• [Pixel coordinate grounding data]
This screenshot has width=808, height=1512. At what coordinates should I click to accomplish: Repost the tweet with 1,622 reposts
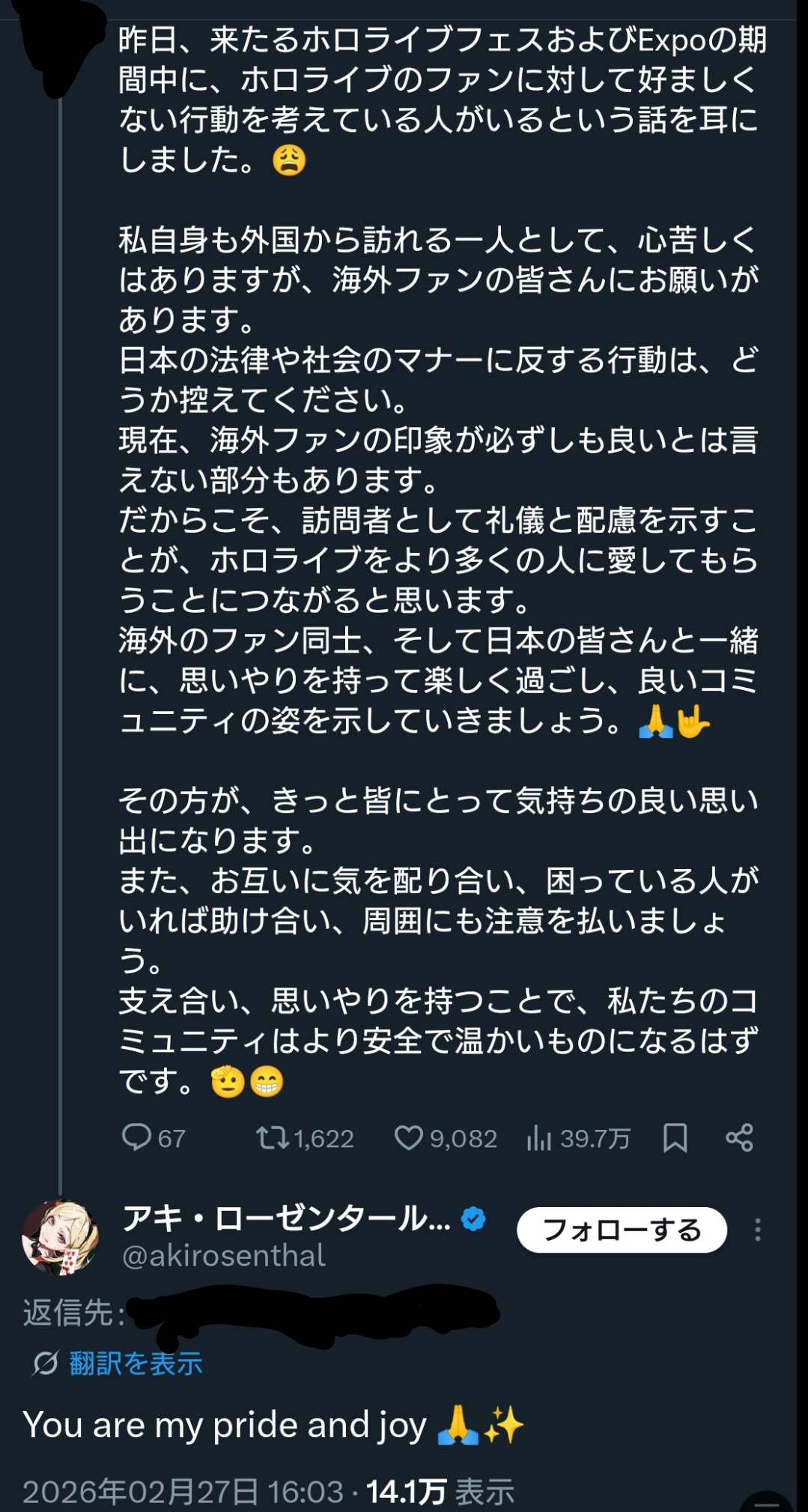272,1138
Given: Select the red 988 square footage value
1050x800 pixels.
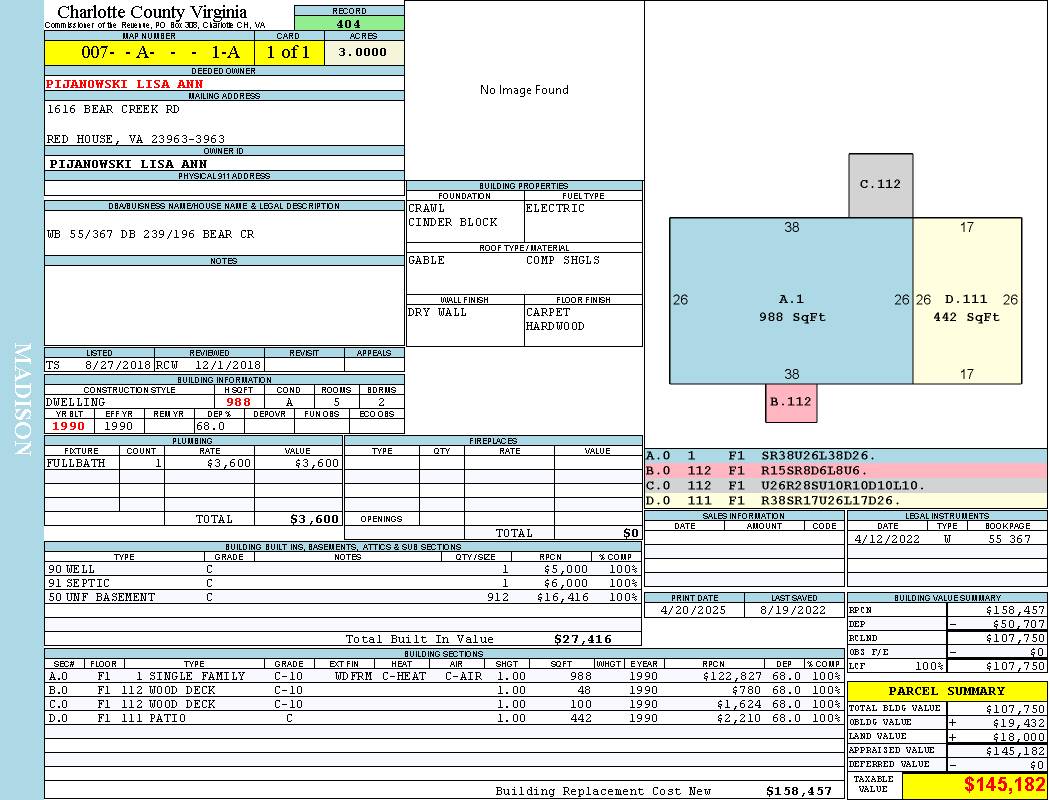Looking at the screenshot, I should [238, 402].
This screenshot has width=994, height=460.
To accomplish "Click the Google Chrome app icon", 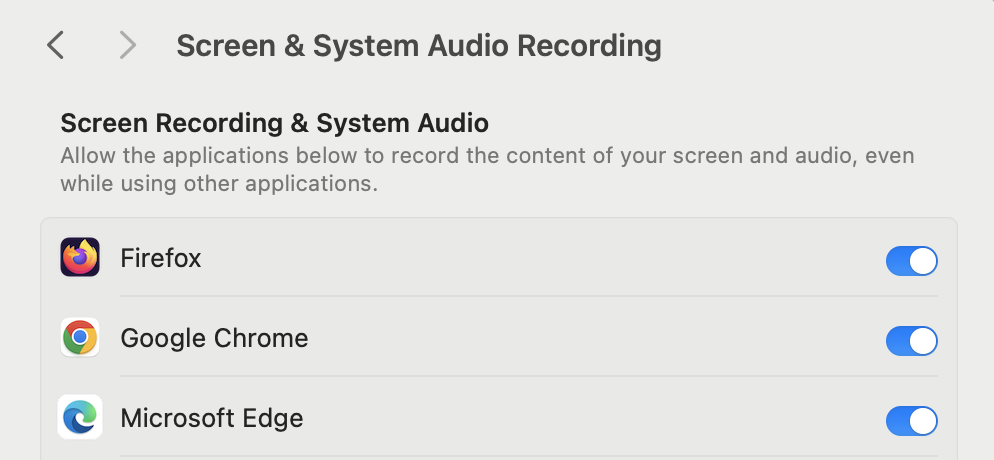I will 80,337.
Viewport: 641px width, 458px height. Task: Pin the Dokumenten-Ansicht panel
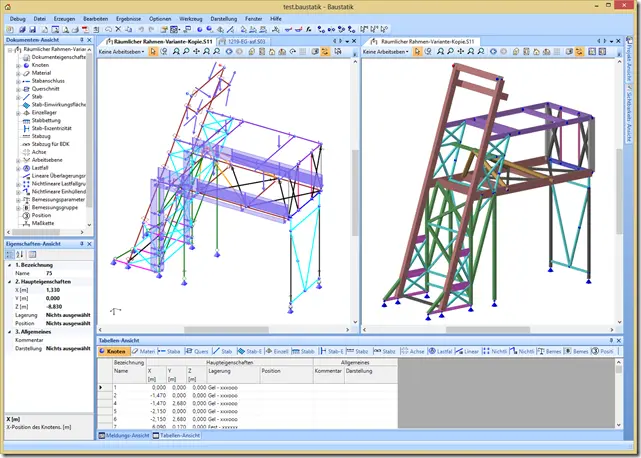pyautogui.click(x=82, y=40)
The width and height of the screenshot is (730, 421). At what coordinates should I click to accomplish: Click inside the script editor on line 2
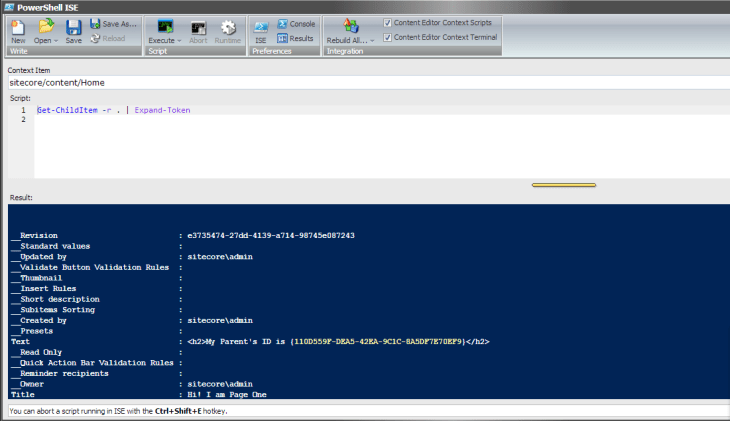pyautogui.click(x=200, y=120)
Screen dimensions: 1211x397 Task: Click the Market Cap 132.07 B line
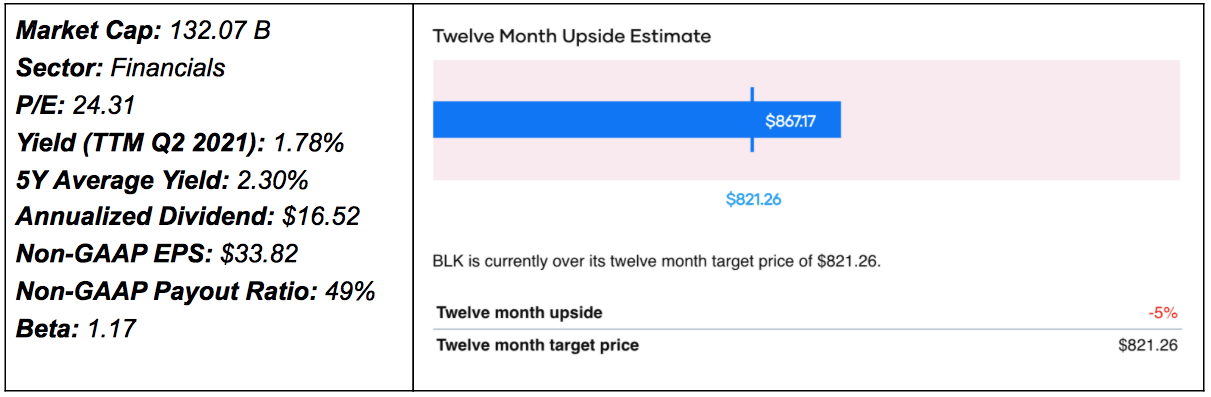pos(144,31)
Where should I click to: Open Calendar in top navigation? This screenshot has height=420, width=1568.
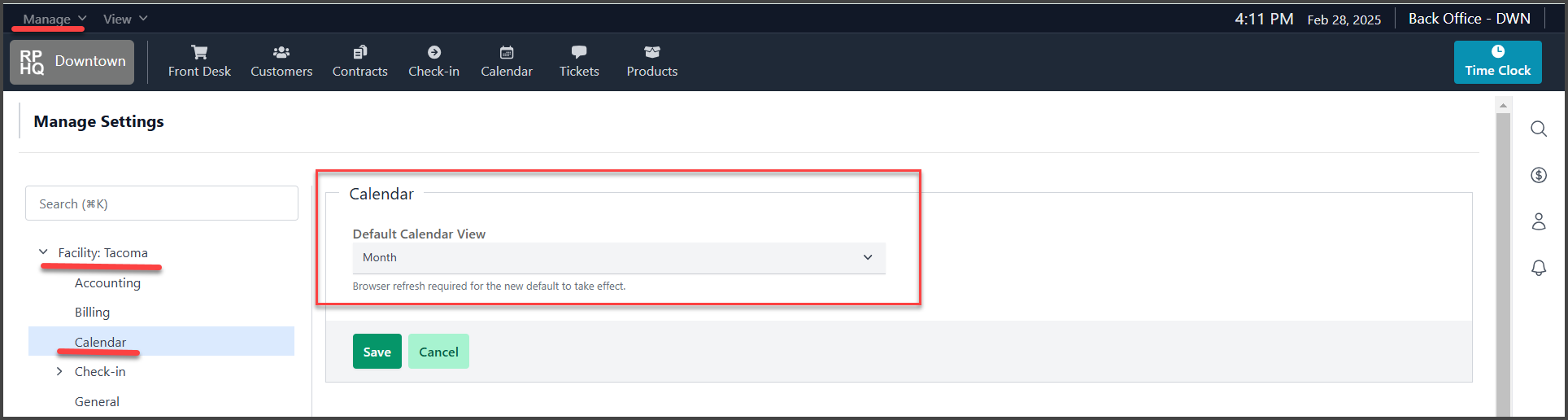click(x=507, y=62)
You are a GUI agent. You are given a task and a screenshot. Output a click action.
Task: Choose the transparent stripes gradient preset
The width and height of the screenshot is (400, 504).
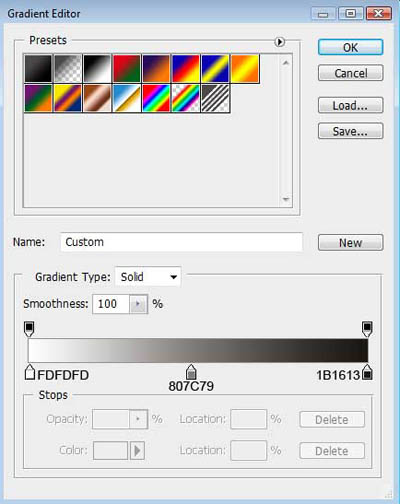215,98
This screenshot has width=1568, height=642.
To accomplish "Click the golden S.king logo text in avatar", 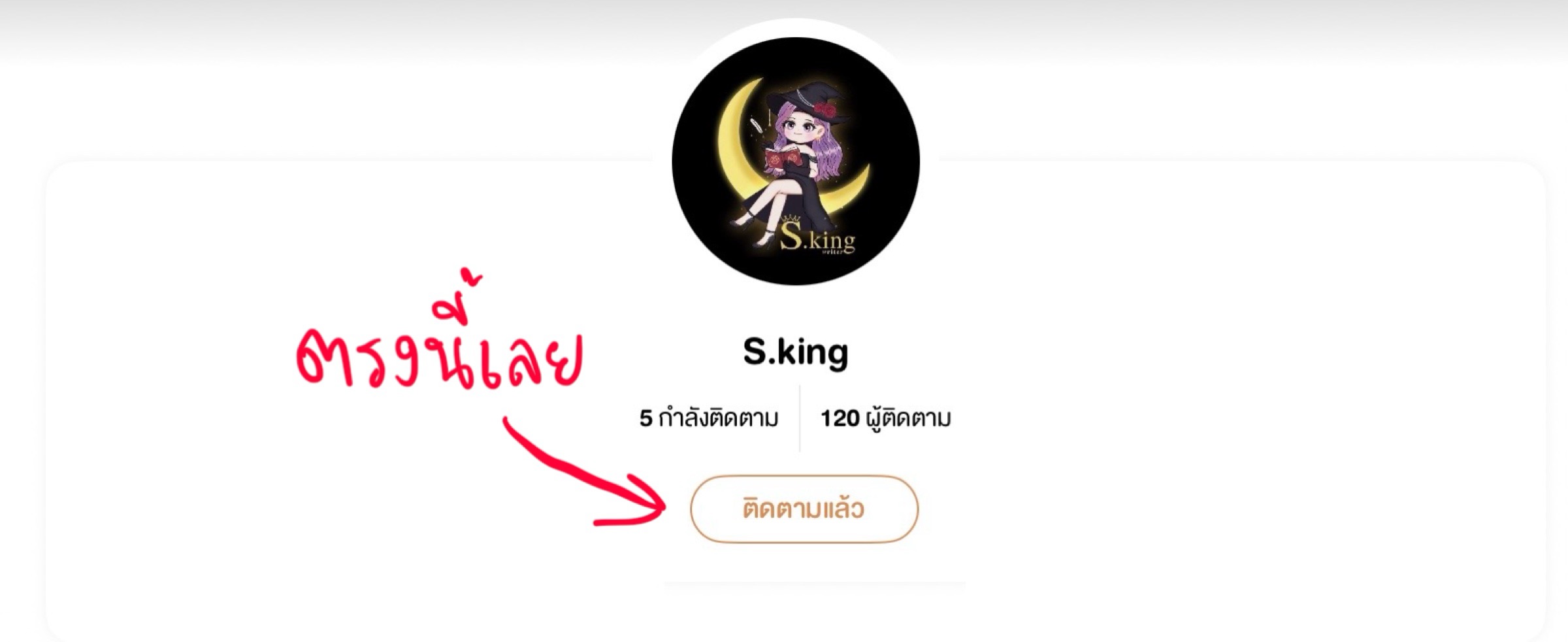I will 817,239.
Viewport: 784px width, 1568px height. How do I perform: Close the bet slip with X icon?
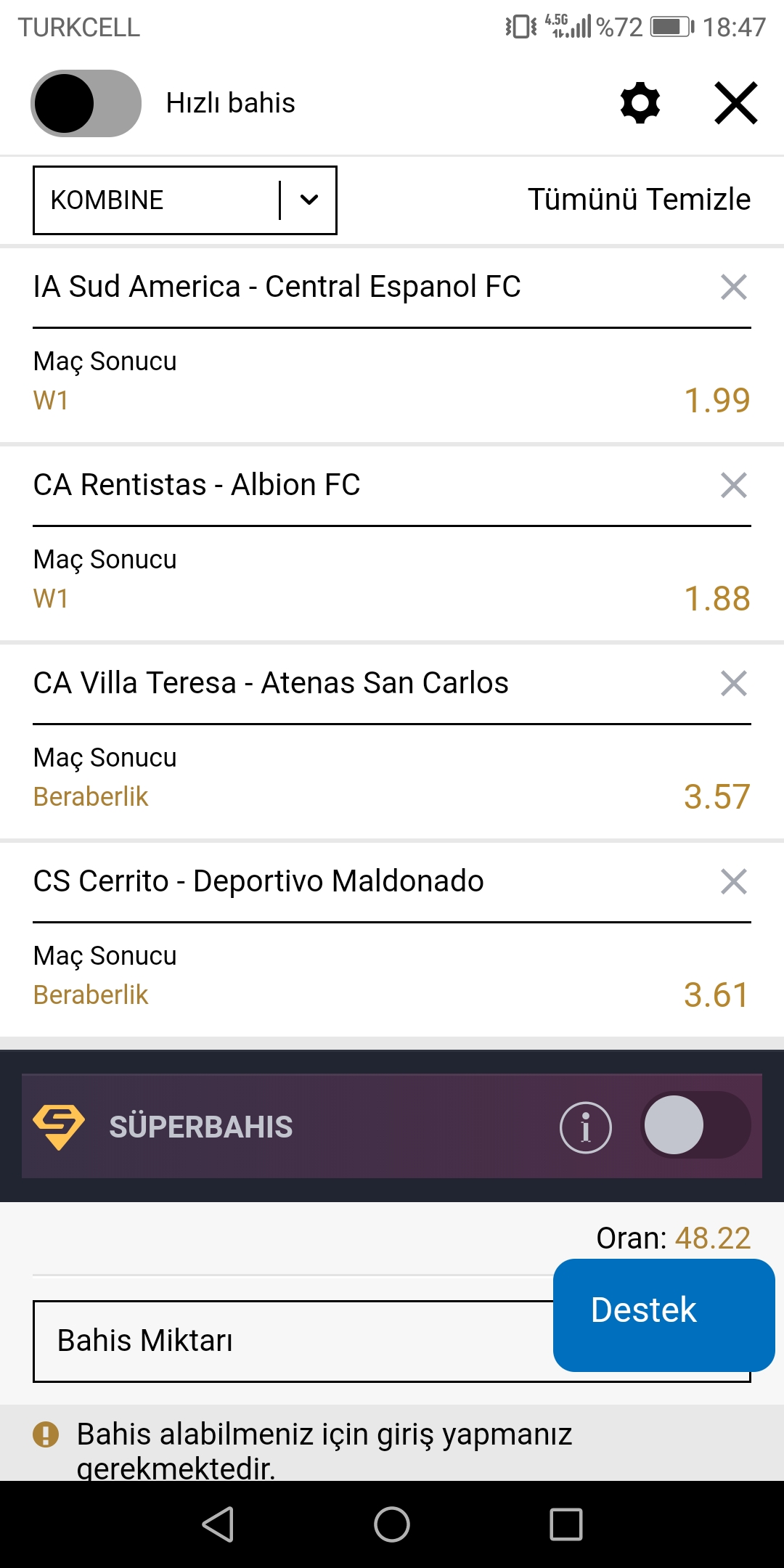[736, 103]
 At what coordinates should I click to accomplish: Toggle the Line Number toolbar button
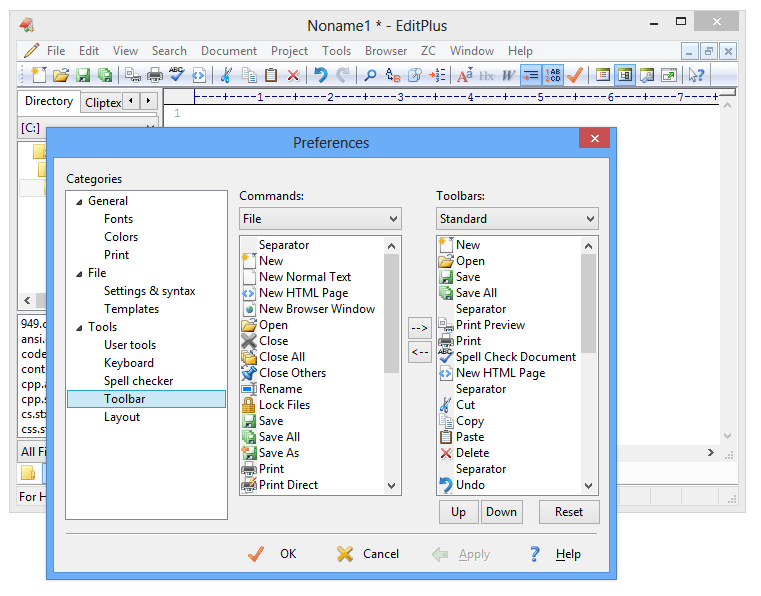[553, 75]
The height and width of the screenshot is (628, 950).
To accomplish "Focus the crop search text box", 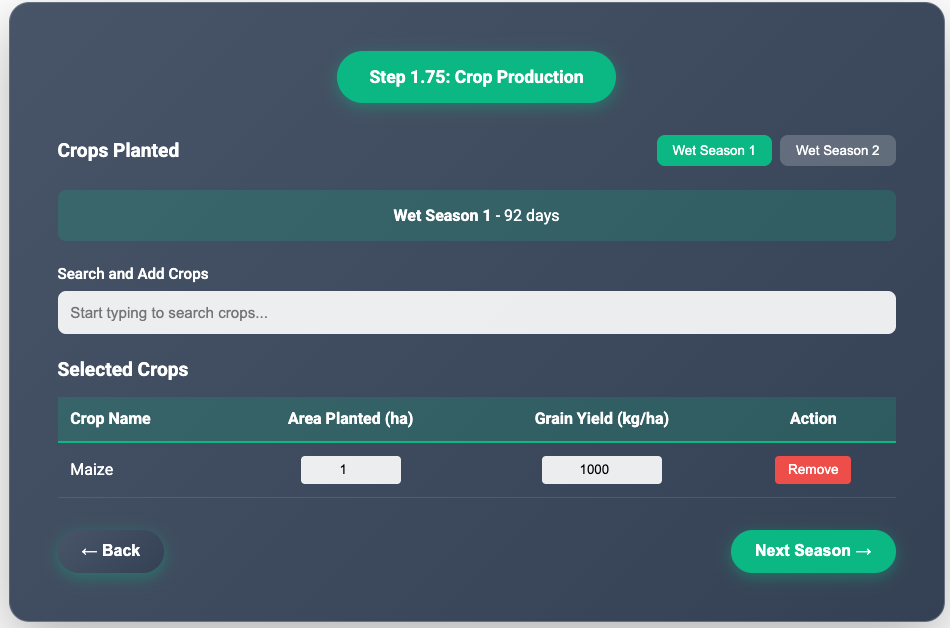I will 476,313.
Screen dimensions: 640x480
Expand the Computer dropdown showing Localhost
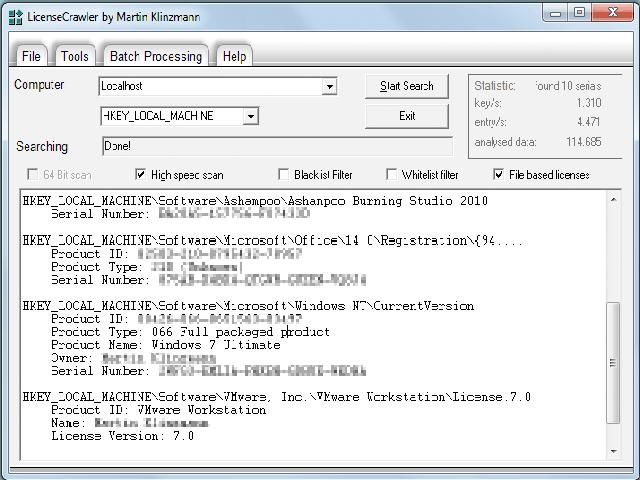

• [INSTRUCTIONS FOR THE TASK]
Take the lines from the one holding "Screen dimensions: 640x480" through the last line of the data above and copy them exactly, both ends included, omitting all pictures.

• [TASK ANSWER]
Screen dimensions: 640x480
Expand the Computer dropdown showing Localhost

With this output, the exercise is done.